The Company’s effective tax rates for the three months ended June 30, 2014 and 2015 were 33.9% and 46.4%, respectively. The Company’s effective tax rates for the six months ended June 30, 2014 and 2015 were 34.3% and 47.0%, respectively. The Company’s effective tax rate increased in 2015 primarily due to a larger portion of our earnings consisting of losses generated in a non-tax foreign jurisdiction for which we receive no tax benefit.
Recent Accounting Pronouncements
In May 2014, the FASB issued a standard on revenue recognition providing a single, comprehensive revenue recognition model for all contracts with customers. The revenue standard is based on the principle that revenue should be recognized to depict the transfer of promised goods or services to customers in an amount that reflects the consideration to which the entity expects to be entitled in exchange for those goods or services. The standard may be applied retrospectively to each prior period presented or retrospectively with the cumulative effect recognized as of the date of initial application. On July 9, 2015, the FASB approved the deferral of the new standard's effective date by one year. The new standard now would be effective for annual reporting periods beginning after December 15, 2017. The FASB will permit companies to adopt the new standard early, but not before the original effective date of December 15, 2016. The Company is currently evaluating the adoption method options and the impact of the new guidance on our consolidated financial statements.
In April 2014, the FASB issued Accounting Standards Update (“ASU”) 2014 08, “Reporting Discontinued Operations and Disclosures of Disposals of Components of an Entity.” ASU 2014 08 provides guidance on determining when disposals can be presented as discontinued operations.
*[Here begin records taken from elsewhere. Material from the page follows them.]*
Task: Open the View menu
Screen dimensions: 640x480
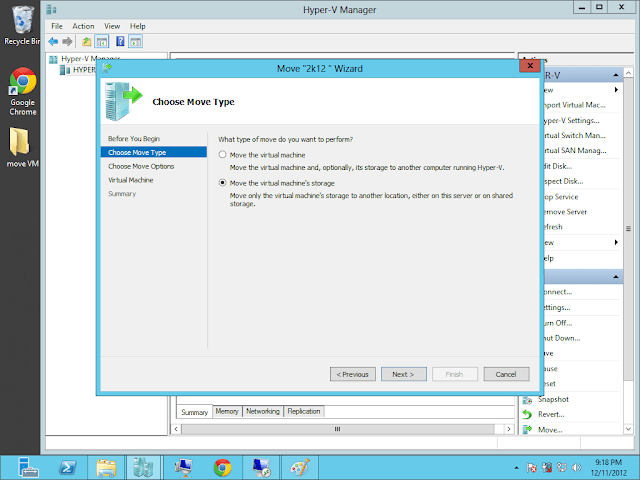Action: pos(112,25)
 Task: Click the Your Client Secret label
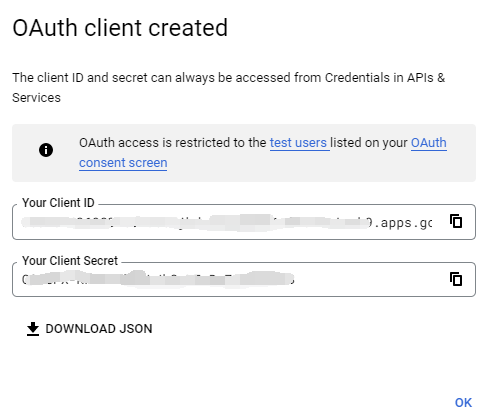[70, 261]
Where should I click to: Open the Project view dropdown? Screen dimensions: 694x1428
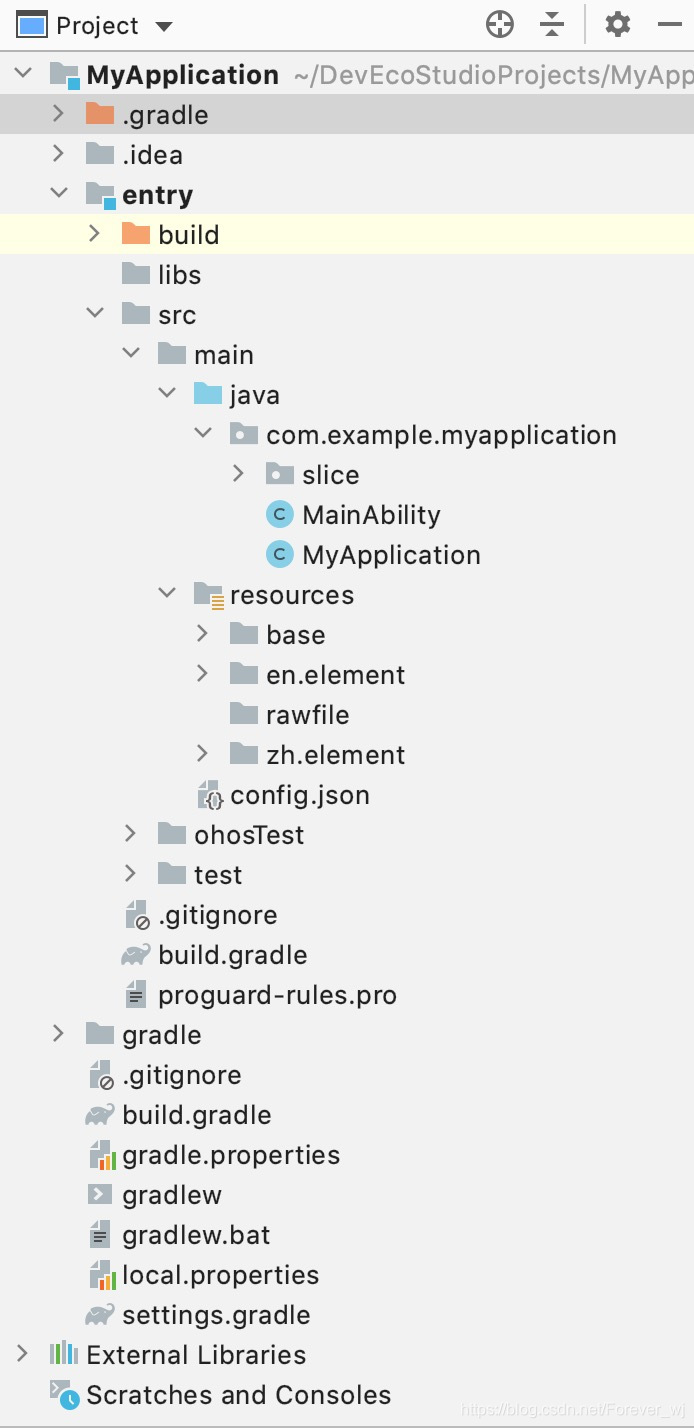click(164, 26)
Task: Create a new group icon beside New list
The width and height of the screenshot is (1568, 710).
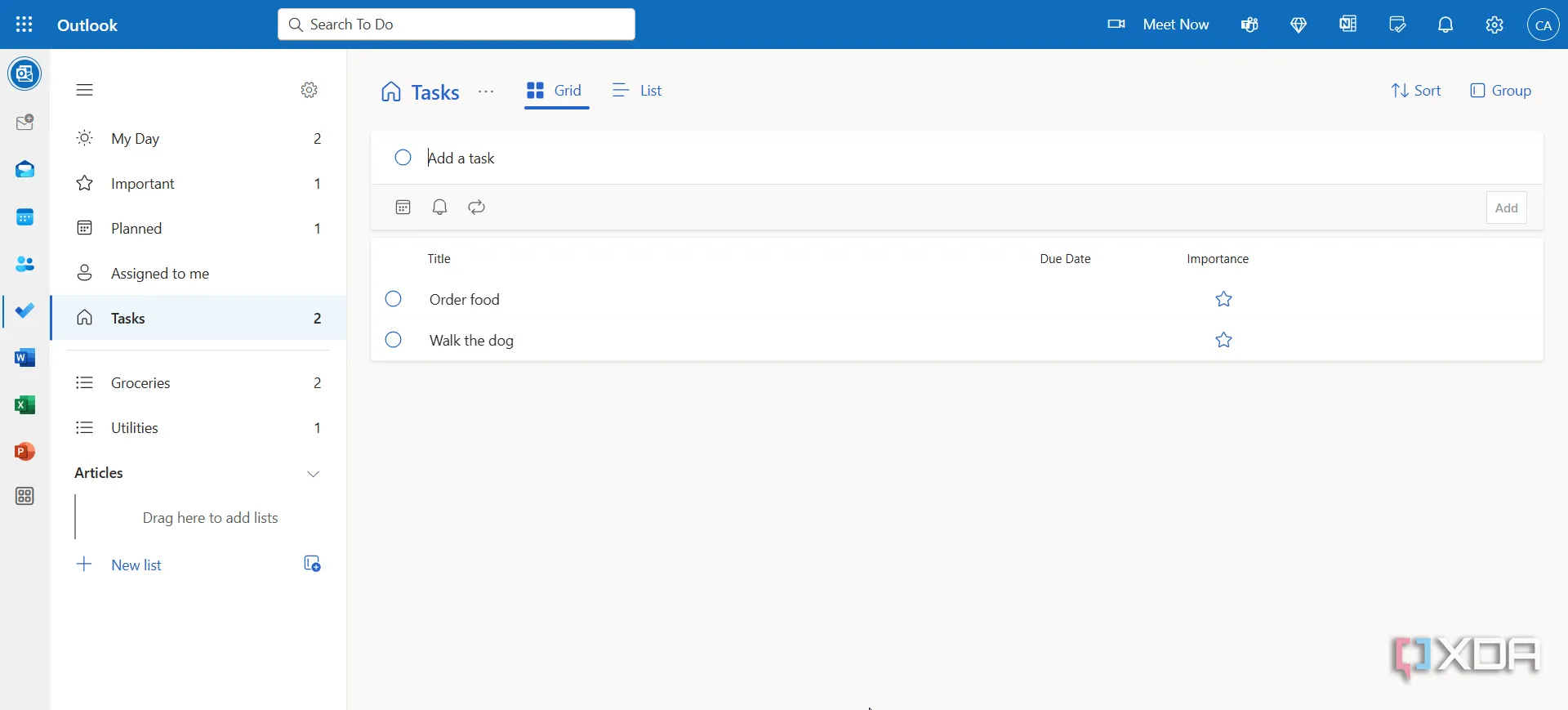Action: click(312, 564)
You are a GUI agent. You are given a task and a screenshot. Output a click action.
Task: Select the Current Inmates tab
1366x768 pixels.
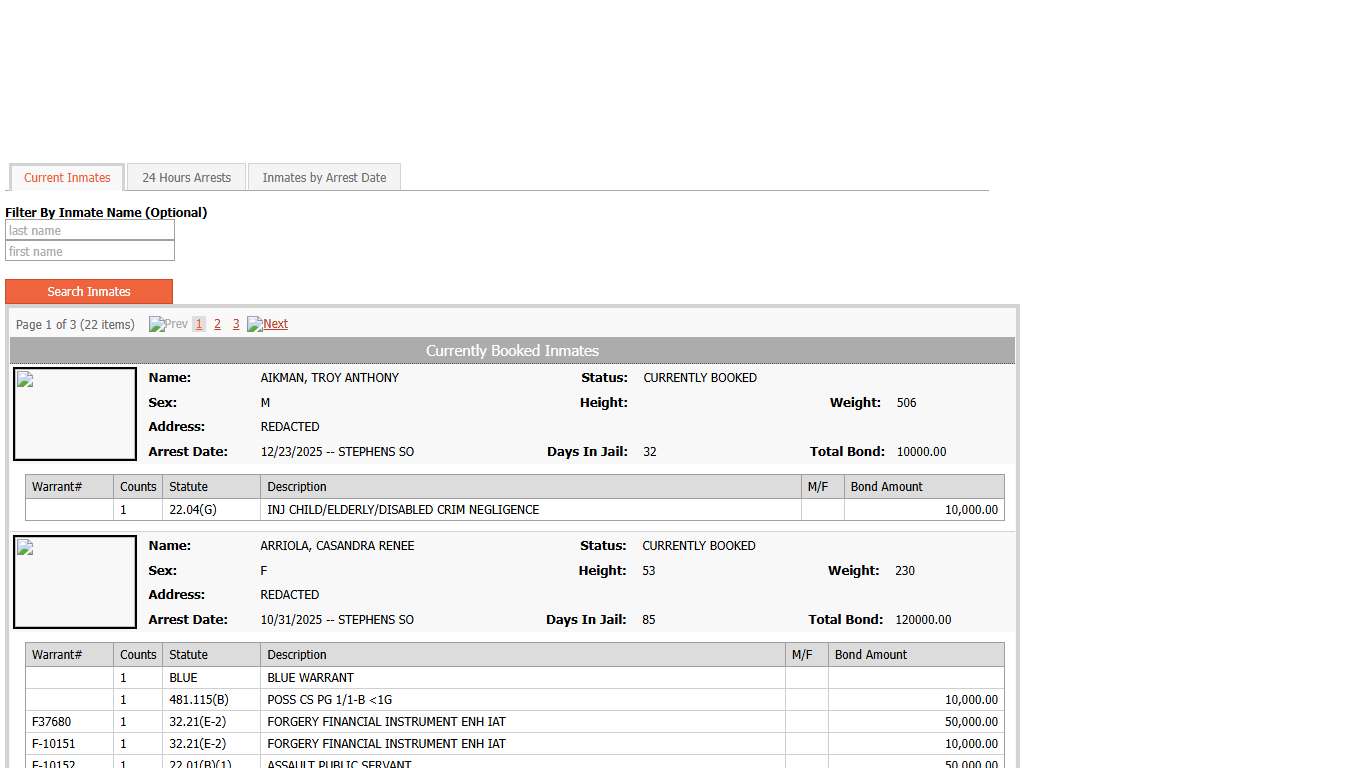point(67,178)
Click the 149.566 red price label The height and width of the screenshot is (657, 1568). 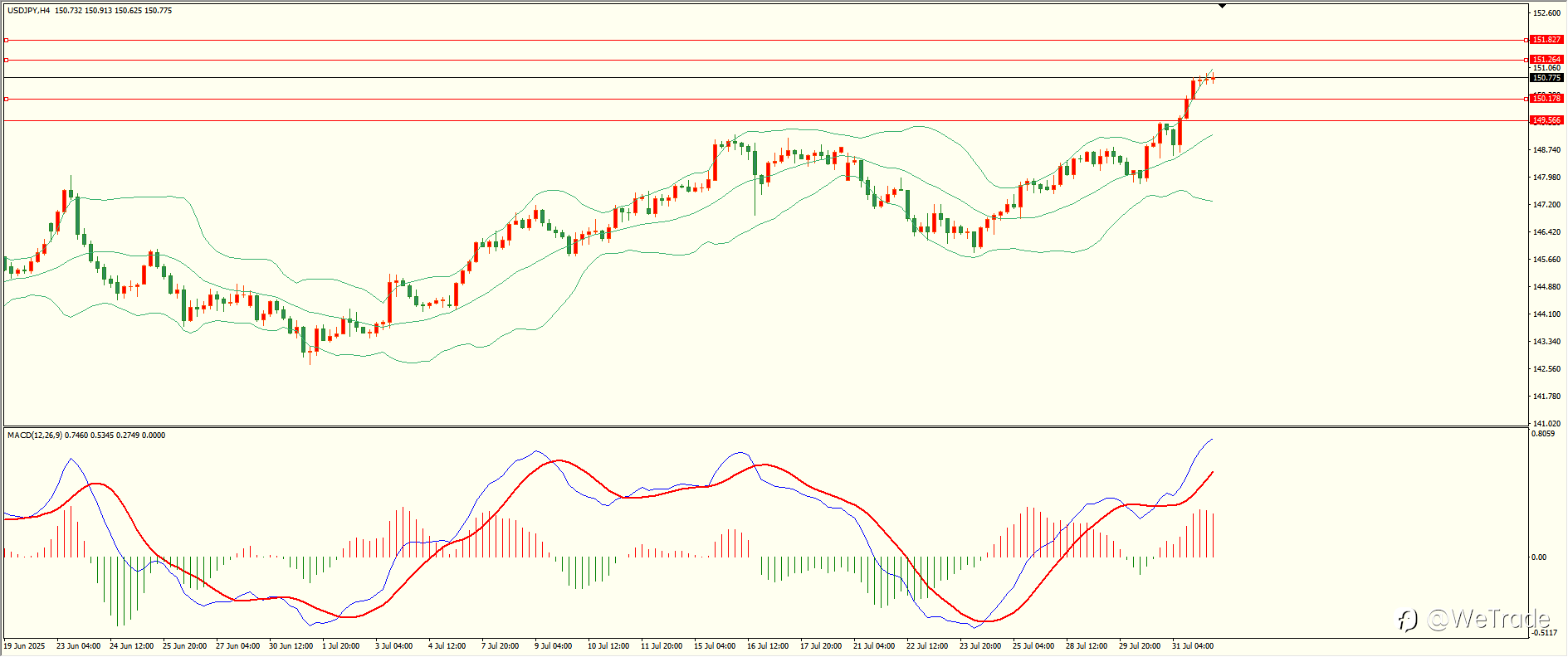click(1546, 120)
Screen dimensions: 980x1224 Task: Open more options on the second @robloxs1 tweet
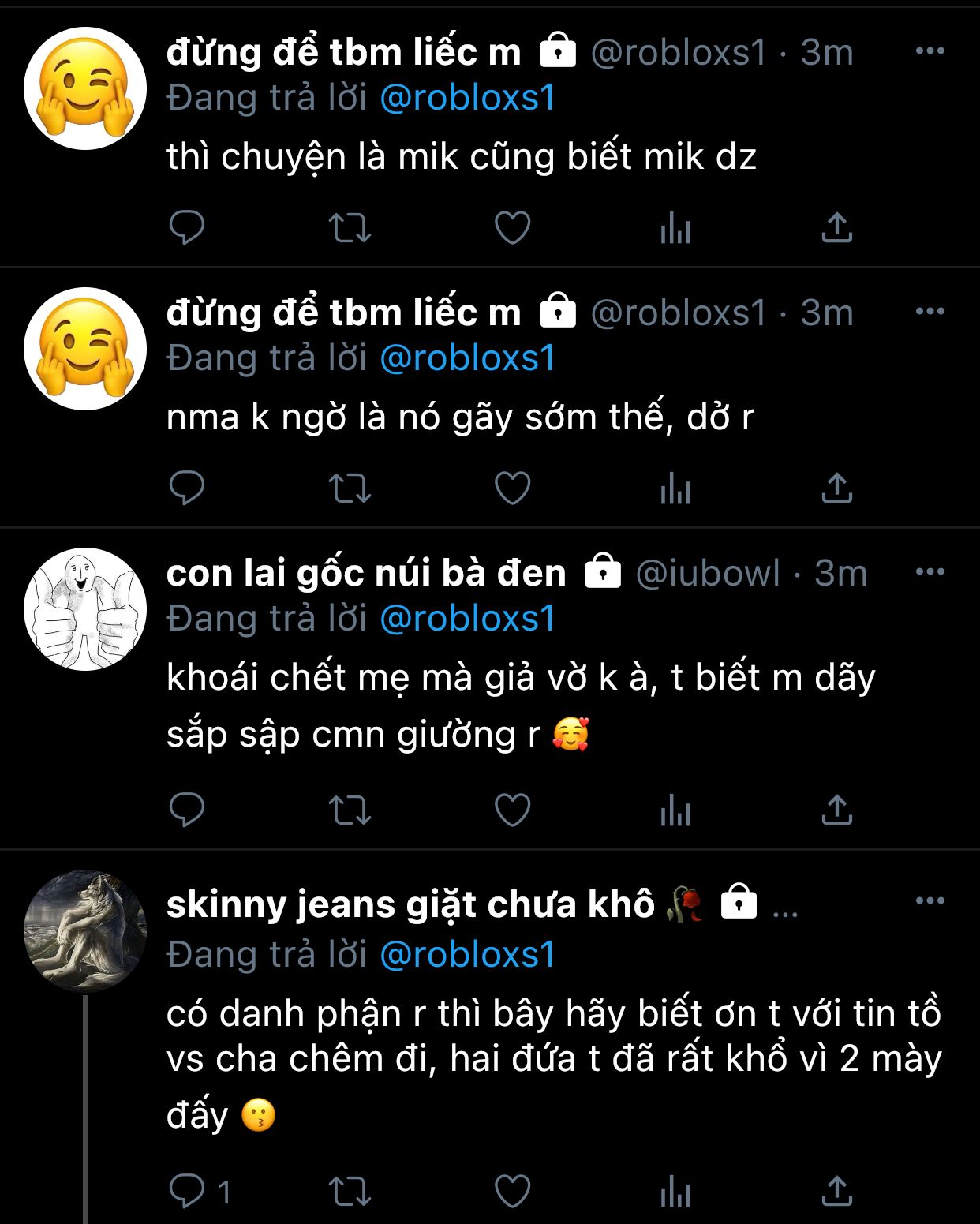tap(930, 312)
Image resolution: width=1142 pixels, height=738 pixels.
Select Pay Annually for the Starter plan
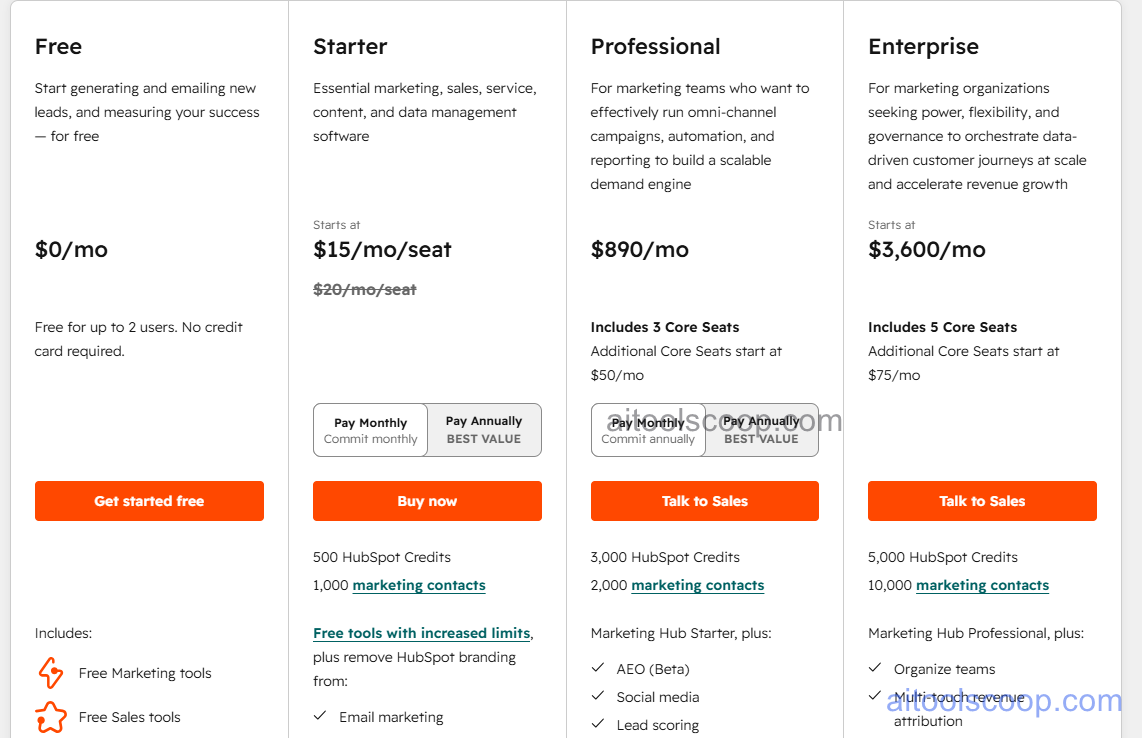(x=484, y=429)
ASU 2014 08 requires that only disposals representing a strategic shift in operations should be presented as discontinued operations. A strategic shift may include a disposal of a major line of business, major equity method investment or a major part of an entity. Additionally, ASU 2014 08 requires expanded disclosures regarding discontinued operations. This standard was effective prospectively for reporting periods beginning after December 15, 2014. The adoption of this amendment did not have a material impact on the Company’s consolidated financial statements.
9
In April 2015, FASB issued ASU 2015-03, which amends the presentation of debt issuance costs on the consolidated balance sheet. Under the new guidance, debt issuance costs are presented as a direct deduction from the carrying amount of the debt liability rather than as an asset. The new guidance is effective retrospectively for fiscal periods starting after December 15, 2015 and early adoption is permitted. We expect to adopt ASU 2015-03 on January 1, 2016 and have determined that its adoption will not have a material impact on our consolidated financial statements and related disclosures at that time.
3. USE OF ESTIMATES
The preparation of financial statements in conformity with accounting principles generally accepted in the United States requires management to make estimates and assumptions that affect the reported amounts of assets and liabilities and disclosure of contingent assets and liabilities at the dates of the financial statements and the reported amounts of revenue and expenses during the reporting periods. The most significant estimates relate to the allowance for doubtful accounts, useful lives of the Company’s fixed and finite-lived intangible assets, allocation of purchase price to assets acquired and liabilities assumed in purchase business combinations, fair value of indefinite-lived intangible assets, goodwill and income taxes. Actual results could differ significantly from those estimates.
4. ACQUISITIONS
On December 24, 2014, the Company acquired substantially all of the assets of Green Lake Capital, LLC and certain of its affiliates (collectively, "Green Lake"), an owner and operator of commercial distributed generation solar power systems in Massachusetts, California and New Jersey (the "Ahana Acquisition"). The Company acquired these assets as part of a total transaction valued at approximately $117.7 million which is comprised of approximately $66.3 million of cash consideration, a $12.5 million reimbursement of cash and restricted cash held by Green Lake on the date of the acquisition, and the assumption of $38.9 million of debt. The acquisition was performed through the Company's newly formed subsidiary, Ahana Renewables, LLC ("Ahana Renewables"). Certain subsidiaries of Ahana Renewables have been partially capitalized by a third-party tax equity investor who maintains a non-controlling interest in these subsidiaries. The tax equity investor’s interest in these subsidiaries changes at a certain date (the "Flip Date"), which is the later of a) the five-year anniversary of the placed in service date for the solar assets owned by the subsidiary or, b) the date that the tax equity investor receives a certain return on their original investment in that subsidiary. These dates typically occur at approximately 2 - 4 years from the acquisition date. The profits and losses of these subsidiaries will be allocated to the tax equity investors and to the Company using the Hypothetical Liquidation Book Value method. The Hypothetical Liquidation Book Value Method is used to calculate the non-controlling interests' share of income for each period by measuring the difference in funds that would flow to the non-controlling interests in a hypothetical liquidation event at the beginning of the period compared to the end of a period (adjusted for capital distributions). The method assumes that the proceeds on liquidation approximate book value and then the proceeds are allocated to the Company and non-controlling interests based on the liquidation provisions of the solar facility operating agreement. A positive difference during the period represents non-controlling interests' share of income and a decrease represents a loss. Ahana Renewables has the option to buy-out the non-controlling interests.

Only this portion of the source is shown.